====== Source extract

Posted: Mon Sep 29, 2008 3:29 am
by Kadanis
Been toying with this for a bit and haven't really come up with a good solution, so thought I'd check out here

I need to calculate the number of week days between 2 timestamps. The timestamps will be a date with either a midnight or noon time (whole day or half day) and used to figure out how much vacation a member of staff is taking

Short of looping through every day between the 2 dates and counting them, is there a better way?

Re: How do I get the number of weekdays between 2 stamps?

Posted: Mon Sep 29, 2008 3:33 am
by onion2k
Calculate the number of days, then divide that by 7 for the number of weeks, then multiply that by 5. Then correct for the start or end date falling on a weekend.

Re: How do I get the number of weekdays between 2 stamps?

Posted: Mon Sep 29, 2008 3:42 am
by deejay
i think that someone has submitted a function getDaysBetween on the strtotime page at http://www.php.net

Re: How do I get the number of weekdays between 2 stamps?

Posted: Fri Oct 03, 2008 10:21 am
by Kadanis
Thanks for the responses guys, ended up with a loop as onions suggestion was too precise, i.e giving 0.23453 of a day etc.

Thought I'd just post my final solution in case anyone ever needs it in the future

Code: Select all

 
<?php
/**
 * Calculates the number of week days between 2 set dates. 
 *
 * Expects Unix Epoch time stamps as the arguments.

============

## Instruction 1
Extract the forum thread about counting weekdays between two timestamps, reproducing every line of it without changes.
## Instruction 2
In the records, copy everything from the line containing "Where should I" down to the final line of the records, keeping each line unchanged.

====== Input for this task

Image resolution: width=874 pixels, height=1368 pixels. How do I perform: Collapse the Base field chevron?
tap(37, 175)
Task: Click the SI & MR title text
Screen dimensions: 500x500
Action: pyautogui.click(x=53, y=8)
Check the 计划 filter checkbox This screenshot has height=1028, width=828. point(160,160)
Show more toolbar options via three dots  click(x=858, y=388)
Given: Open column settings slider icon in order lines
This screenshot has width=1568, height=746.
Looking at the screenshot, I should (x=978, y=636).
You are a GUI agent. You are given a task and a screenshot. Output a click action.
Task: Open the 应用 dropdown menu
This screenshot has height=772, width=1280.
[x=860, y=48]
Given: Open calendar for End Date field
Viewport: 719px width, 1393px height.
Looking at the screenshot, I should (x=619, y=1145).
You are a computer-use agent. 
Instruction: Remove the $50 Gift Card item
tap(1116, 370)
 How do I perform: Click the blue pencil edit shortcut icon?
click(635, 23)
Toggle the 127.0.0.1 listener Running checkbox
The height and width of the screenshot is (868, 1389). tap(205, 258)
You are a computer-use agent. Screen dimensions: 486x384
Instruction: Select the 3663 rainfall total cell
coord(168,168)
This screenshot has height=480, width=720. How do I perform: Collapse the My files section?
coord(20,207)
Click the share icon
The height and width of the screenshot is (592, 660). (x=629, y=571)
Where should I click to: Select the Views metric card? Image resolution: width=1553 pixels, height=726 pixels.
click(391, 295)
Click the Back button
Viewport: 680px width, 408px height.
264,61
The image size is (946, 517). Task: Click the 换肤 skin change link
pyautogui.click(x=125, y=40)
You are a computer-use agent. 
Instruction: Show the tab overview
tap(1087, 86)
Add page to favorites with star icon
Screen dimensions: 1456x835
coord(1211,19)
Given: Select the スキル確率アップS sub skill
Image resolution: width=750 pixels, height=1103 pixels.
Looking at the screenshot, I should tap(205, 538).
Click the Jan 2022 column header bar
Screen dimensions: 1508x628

============

## Full answer 1
Posted: Mon Sep 29, 2008 3:29 am
by Kadanis
Been toying with this for a bit and haven't really come up with a good solution, so thought I'd check out here

I need to calculate the number of week days between 2 timestamps. The timestamps will be a date with either a midnight or noon time (whole day or half day) and used to figure out how much vacation a member of staff is taking

Short of looping through every day between the 2 dates and counting them, is there a better way?

Re: How do I get the number of weekdays between 2 stamps?

Posted: Mon Sep 29, 2008 3:33 am
by onion2k
Calculate the number of days, then divide that by 7 for the number of weeks, then multiply that by 5. Then correct for the start or end date falling on a weekend.

Re: How do I get the number of weekdays between 2 stamps?

Posted: Mon Sep 29, 2008 3:42 am
by deejay
i think that someone has submitted a function getDaysBetween on the strtotime page at http://www.php.net

Re: How do I get the number of weekdays between 2 stamps?

Posted: Fri Oct 03, 2008 10:21 am
by Kadanis
Thanks for the responses guys, ended up with a loop as onions suggestion was too precise, i.e giving 0.23453 of a day etc.

Thought I'd just post my final solution in case anyone ever needs it in the future

Code: Select all

 
<?php
/**
 * Calculates the number of week days between 2 set dates. 
 *
 * Expects Unix Epoch time stamps as the arguments.

## Full answer 2
Where should I click to: Select the Views metric card? Image resolution: width=1553 pixels, height=726 pixels.
click(391, 295)
Click the Back button
Viewport: 680px width, 408px height.
264,61
The image size is (946, 517). Task: Click the 换肤 skin change link
pyautogui.click(x=125, y=40)
You are a computer-use agent. 
Instruction: Show the tab overview
tap(1087, 86)
Add page to favorites with star icon
Screen dimensions: 1456x835
coord(1211,19)
Given: Select the スキル確率アップS sub skill
Image resolution: width=750 pixels, height=1103 pixels.
Looking at the screenshot, I should tap(205, 538).
Click the Jan 2022 column header bar
Screen dimensions: 1508x628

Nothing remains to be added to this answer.